A fair die is rolled 6,000 times. Assume the trials are independent and the probability of sucess = 1/6 of each trial. What's the approximate probability of getting at least 1050 fours in your 6,000 rolls of the die?
A. 044
Β. .048
C. 035
D..05
Ε. 063
To solve this problem, we can use the normal approximation to the binomial distribution since the number of trials is large and the probability of success is small.

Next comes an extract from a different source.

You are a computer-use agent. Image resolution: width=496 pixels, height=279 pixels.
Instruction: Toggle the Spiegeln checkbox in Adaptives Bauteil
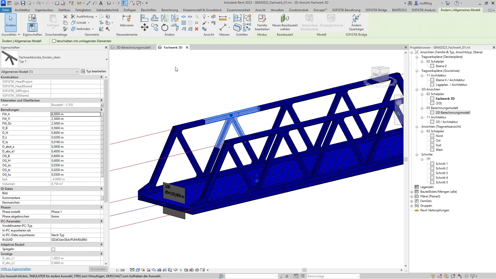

The mean of the number of fours rolled in 6,000 trials is given by:
Mean = n * p = 6000 * (1/6) = 1000
The standard deviation of the number of fours rolled in 6,000 trials is given by:
Standard Deviation = sqrt(n * p * (1 - p)) = sqrt(6000 * (1/6) * (5/6)) ≈ 19.365
Now, we need to find the z-score for 1050 fours:
z = (1050 - 1000) / 19.365 ≈ 2.581
Using a standard normal distribution table or calculator, we find that the probability of getting at least 1050 fours is approximately 0.995, which is the area to the right of the z-score of 2.581.
Therefore, the approximate probability of getting at least 1050 fours in 6,000 rolls of the die is 1 - 0.995 = 0.005, which is equivalent to 0.5%.
So, none of the given options accurately represent the probability calculated above.